Fetch a page and save it as a Markdown file:

clawutils web scrape "https://example.com/article" > article.md

Typical usage with Clawkb:

# In Clawkb repo
export CLAWKB_SCRAPE_CMD="clawutils web scrape {url}"
python -m clawkb ingest --url "https://example.com/article"

See below for more details.

3.2 Basic usage

clawutils web scrape "https://example.com/article" > out.md

Output format:

--- METADATA ---
Title: ...
Author: ...
Site: ...
FinalURL: ...
Extraction: readability|fallback-container|body-innerText|github-raw-fast-path
FallbackSelector: ...   # only when Extraction != readability
--- MARKDOWN ---
<markdown body>
  • METADATA block contains basic fields for downstream tools.
  • MARKDOWN section is the cleaned article body.

3.2 Features

  • Readability‑based extraction: uses @mozilla/readability to locate the main article content and strip navigation/ads/noise.
  • Fallback heuristics: if Readability fails, falls back to likely content containers (#js_content, article, main, etc.), then to document.body.innerText as a last resort.
  • GitHub Fast Path: for github.com URLs, tries to fetch raw README (e.g. README.md, README_zh.md) directly via HTTP without launching a browser, for speed and lower resource usage.
  • Metadata & debugging:
    • Includes Extraction mode and optional FallbackSelector.
    • When content is too short, emits debug info and a screenshot (/tmp/scrape-fail-<ts>.png) to help diagnose issues.

3.3 Integrating with Clawkb (CLAWKB_SCRAPE_CMD)

clawutils is designed to be a drop‑in scraper for Clawkb.

In your Clawkb project, set in .env:

CLAWKB_SCRAPE_CMD="clawutils web scrape {url}"

Clawkb's ingest --url will then:

  1. Call clawutils web scrape <URL>;
  2. Parse the METADATA and MARKDOWN sections;
  3. Store the article in SQLite + Markdown as usual.

You can still override --scrape-cmd per call if needed:

python -m clawkb ingest \
  --url "https://example.com/article" \
  --scrape-cmd "clawutils web scrape {url}"

4. Text Patcher (clawutils text patch)

4.1 Quickstart

Append a line to the end of a file:

clawutils text patch --file README.md --mode append --text "\nUpdated by clawutils.\n"

Insert a block after a marker line:

clawutils text patch \
  --file THESIS_PLAN.md \
  --mode after \
  --marker "## 3. Planned workstreams" \
  --text "\n- [ ] TODO: add more experiments.\n"

See below for modes and details.

The text patcher provides a small, safe tool for incremental edits to text files.

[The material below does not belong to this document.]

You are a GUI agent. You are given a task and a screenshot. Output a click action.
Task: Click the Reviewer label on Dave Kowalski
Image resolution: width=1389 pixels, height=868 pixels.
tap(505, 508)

It is designed to avoid whole‑file rewrites when only small changes are needed.

4.1 Modes

Supported modes:

  • prepend – insert at the very beginning
  • append – append at the end
  • after – insert immediately after a marker substring

4.2 Usage examples

Prepend

clawutils text patch \
  --file README.md \
  --mode prepend \
  --text "# My Project"

Append

clawutils text patch \
  --file README.md \
  --mode append \
  --text "\n---\nUpdated via clawutils text patch"

After marker

clawutils text patch \
  --file README.md \
  --mode after \
  --marker "### Changelog" \
  --text "- Added clawutils text patch utility"

Safety behavior:

  • If the file does not exist → prints ERROR: File not found and exits with code 1.
  • If --mode=after and marker is missing → prints a clear error and exits with code 1.

This tool is particularly useful when large files are managed by an AI agent: let the agent generate only the small piece of new text, and let clawutils handle the insertion on disk.

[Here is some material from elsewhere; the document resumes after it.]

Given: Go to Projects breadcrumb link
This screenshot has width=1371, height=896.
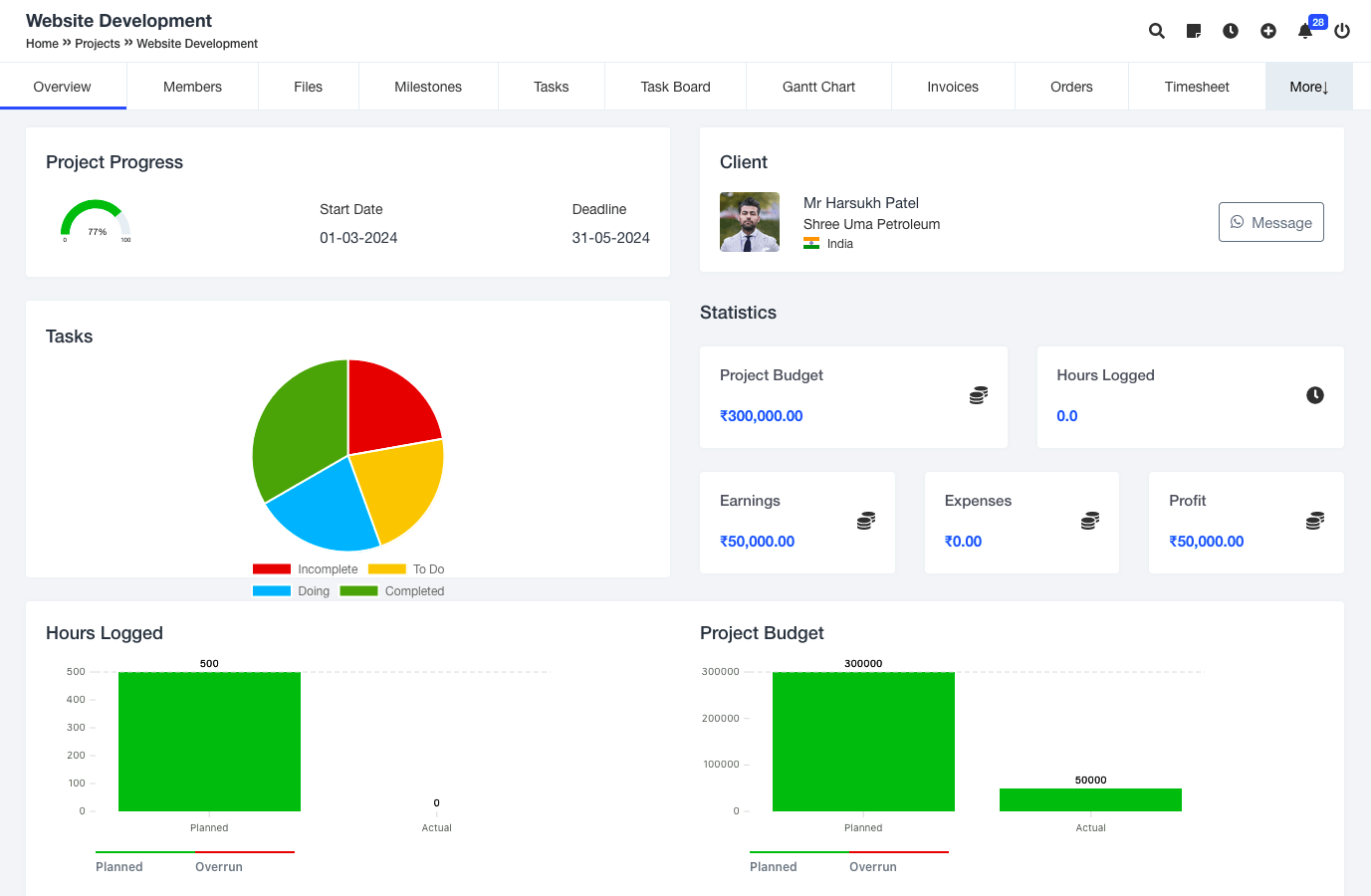Looking at the screenshot, I should pos(98,44).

5. Daily Logs Summarizer (clawutils logs daily)

5.1 Quickstart

Summarise yesterday’s logs for the default agent:

clawutils logs daily > logs_$(date -u -d yesterday +%F).md

Specify a date and agent directory explicitly:

clawutils logs daily \
  --date 2026-03-02 \
  --agent-dir ~/.openclaw/agents/main \
  --cluster-threshold 0.6 \
  --verbose \
  > logs_2026-03-02.md

The output is a semantic outline (topics, keywords, quotes) that can be used as a diary or as input to other tools.

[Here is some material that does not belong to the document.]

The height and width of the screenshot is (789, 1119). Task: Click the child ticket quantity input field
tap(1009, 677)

The logs summarizer turns a day's worth of OpenClaw session logs into a structured outline or diary‑style summary.

The current implementation focuses on the main agent's session JSONL files under ~/.openclaw/agents/main/sessions.

5.1 Basic usage

# Summarize yesterday (UTC) for the main agent
clawutils logs daily

# Summarize a specific date
clawutils logs daily --date 2026-03-02

# Summarize using a custom agent directory
clawutils logs daily --date 2026-03-02 \
  --agent-dir ~/.openclaw/agents/main \
  --verbose

Key options:

  • --date YYYY-MM-DD – Target date (UTC). If omitted, defaults to yesterday.
  • --agent-dir PATH – Agent directory; defaults to ~/.openclaw/agents/main.
  • --verbose – Print detailed progress logs (phases, counts, clustering).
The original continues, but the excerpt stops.